*Tasks and exercises:*
1. Answer these questions from the essay on climate change and travel:
(a) For how long has the writer been traveling for a living?
(b) In what year did the writer hitchhike the length of Vietnam?
(c) How many people did the writer see on one moped in Hanoi?
2. From the essay on climate change and travel, copy the part that opens with the words containing "On my first" and closes with "throughout the night.".

*Source excerpt:*
--
People who work with nature, in conservation and in science, will look back on 2016 as being a uniquely challenging year. Just as it had seemed people were waking up to the dangers our planet faces, reactionary forces have thrown those considerations aside in favour of economics, fear and short-sightedness. It is clearly not only us Brits who, in the words of Michael Gove, 'have had enough of experts', are sick of charts, statistics, and facts. We are now in an era where emotion triumphs over intellect, and rhetoric shatters reason. This is also the first year in 15million with levels of atmospheric carbon dioxide consistently higher than 400PPM. 2016 is yet again the hottest year since records began. As was 2015. And 2014. And 16 out of the last 17 years. And now the most powerful person on the planet announces that climate change is a Chinese hoax.
Well, if facts and evidence are losing their impact, let me speak instead of what I see and feel. As I've been traveling for a living for more than twenty years, I have some perspective of how places have changed over time. I don't think of myself as being an old man. Yet the world's population has nearly doubled since I was born, and more than tripled since my parent's birth. Every one of those new people has increased demands on the world's resources, and increased impact on the world around them; and you can SEE it. I decided to put together my oral history of situations where climate change has been much more than esoteric figures on a graph, but instead has been something tangible that you can touch and feel.
On my first big solo trip in 1991, I hitchhiked the length of Vietnam, and spent some time in the glorious historic capital of Hanoi. Back then, Hanoi was a silent city; the only sounds the whirr of bicycles, and hawkers selling baguettes filled with pate. Folk moved their stalls and even homes around by pedal power, and it had unparalleled tranquility for such a huge metropolitan centre. In 2001, I went back to film the discovery of a new species of primate for National Geographic. The change over just a decade was cataclysmic. Hanoi now seemed the noisiest place on the planet. Every bicycle had been exchanged for a chugging two-stroke moped, on which people were cramming their entire families. I saw seven people on one moped. The air was thick with smog, the roar continued throughout the night.
--
*Information provided:*

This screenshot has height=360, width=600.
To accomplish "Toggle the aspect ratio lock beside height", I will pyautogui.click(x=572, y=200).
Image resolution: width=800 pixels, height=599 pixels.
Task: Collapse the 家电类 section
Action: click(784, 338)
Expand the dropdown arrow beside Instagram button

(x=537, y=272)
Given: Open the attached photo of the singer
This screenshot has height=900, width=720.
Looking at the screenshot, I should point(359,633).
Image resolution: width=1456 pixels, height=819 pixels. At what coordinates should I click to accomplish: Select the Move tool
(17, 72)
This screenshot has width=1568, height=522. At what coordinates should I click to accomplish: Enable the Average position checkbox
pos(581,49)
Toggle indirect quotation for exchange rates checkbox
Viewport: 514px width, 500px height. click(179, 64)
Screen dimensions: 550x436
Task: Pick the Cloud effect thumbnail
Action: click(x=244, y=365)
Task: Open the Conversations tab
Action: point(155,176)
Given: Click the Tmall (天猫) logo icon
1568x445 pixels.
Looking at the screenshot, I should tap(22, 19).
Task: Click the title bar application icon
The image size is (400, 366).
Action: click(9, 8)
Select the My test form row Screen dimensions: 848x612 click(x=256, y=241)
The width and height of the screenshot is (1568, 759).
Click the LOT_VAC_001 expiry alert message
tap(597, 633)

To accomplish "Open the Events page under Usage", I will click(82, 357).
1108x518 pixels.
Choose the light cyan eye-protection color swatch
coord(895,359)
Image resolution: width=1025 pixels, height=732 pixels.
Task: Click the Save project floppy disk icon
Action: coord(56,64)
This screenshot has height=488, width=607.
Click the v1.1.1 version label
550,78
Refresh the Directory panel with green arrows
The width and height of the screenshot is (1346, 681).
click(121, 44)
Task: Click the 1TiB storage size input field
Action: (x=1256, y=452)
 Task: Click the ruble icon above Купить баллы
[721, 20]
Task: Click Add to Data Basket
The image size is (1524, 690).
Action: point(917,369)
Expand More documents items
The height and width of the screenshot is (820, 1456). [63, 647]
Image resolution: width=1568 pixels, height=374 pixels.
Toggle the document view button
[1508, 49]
--
*Expected results:*
1.
(a) More than twenty years.
(b) 1991.
(c) Seven.

2.
On my first big solo trip in 1991, I hitchhiked the length of Vietnam, and spent some time in the glorious historic capital of Hanoi. Back then, Hanoi was a silent city; the only sounds the whirr of bicycles, and hawkers selling baguettes filled with pate. Folk moved their stalls and even homes around by pedal power, and it had unparalleled tranquility for such a huge metropolitan centre. In 2001, I went back to film the discovery of a new species of primate for National Geographic. The change over just a decade was cataclysmic. Hanoi now seemed the noisiest place on the planet. Every bicycle had been exchanged for a chugging two-stroke moped, on which people were cramming their entire families. I saw seven people on one moped. The air was thick with smog, the roar continued throughout the night.